At teatime, Peanut ate his biscuits as normal plus I gave him some of my fish. He loves a bit of fish x. His appetite was good and he seemed much more perky. Clearly it still hurt to walk and for sure, he had bruised himself badly but I don’t think it is anything else. With a full belly, he went in search of his toy and after a squeak or two he settled down for a cuddle.

Saturday 11 April: Benoacaz to Zahara

Pitter, tap, pitter, tap. Hey, Peanut is up and about, hobbling towards our bed. Not the pitter, patter like we normally here but he is up and walking. I jumped up and made a fuss before letting him outside. No cocking his leg this morning but he did go to the toilet and he did manage to walk the length of Vin (very slowly). After a spot of breakfast and the lick of a yogurt pot he settled down for a snooze. We think he is just badly bruised.

Before we set off, we filled Vin with fresh water. I also put a blanket at my feet and let Peanut snuggle in. I didn’t want him rocking and rolling around if the roads got bumpy.
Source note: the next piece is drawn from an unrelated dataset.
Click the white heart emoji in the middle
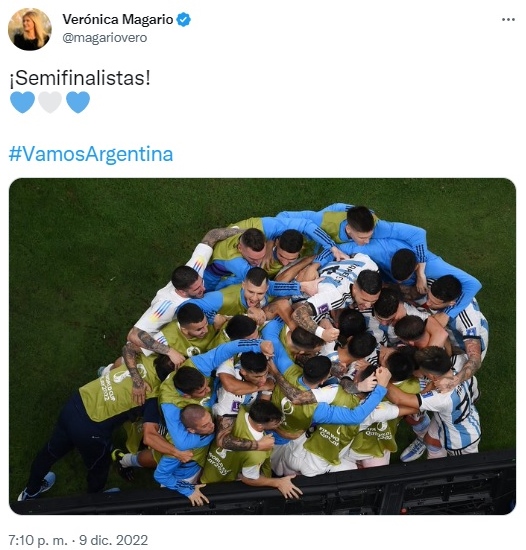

The road continued to climb up in to the mountain and then we took a left turn in to a big crack in the rock. As we wound in to the valley another little town appeared, Villaluenga. As we pulled in, it started to rain hard, so we made a cuppa and admired the cloudy view. Half an hour later and we were walking through the village admiring the cheese factory and the houses. We also wandered in to the empty bull ring. Andalusia is famous for its bull fights but it is certainly not our cup of tea, so we won’t be seeing any live shows.

Villaluenga del Rosario GPS Position: N36.696314, W-5.383085

Back on the road and for miles we passed nothing but mountain goats, sheep and pigs. Not a human or vehicle in sight! We were due to stop at Grazalema but we took a wrong turn but never mind because the drive was certainly worth it. We climbed to the second highest point in Andalucia 1350 meters over the Puerto de las Paloma, which means pass of doves. The windy road with wonderful views took us right on to a lake. Unfortunately we can’t stop on these single track roads with hairpin bends otherwise we’d take some photos.

At the lake we carried on round until we arrived at Zahara de la Sierra. Another hillside town but this one has a castle on top. We had a brief walk around town and admired the views but not for long. It was getting late and we wanted to look at Zahara tomorrow.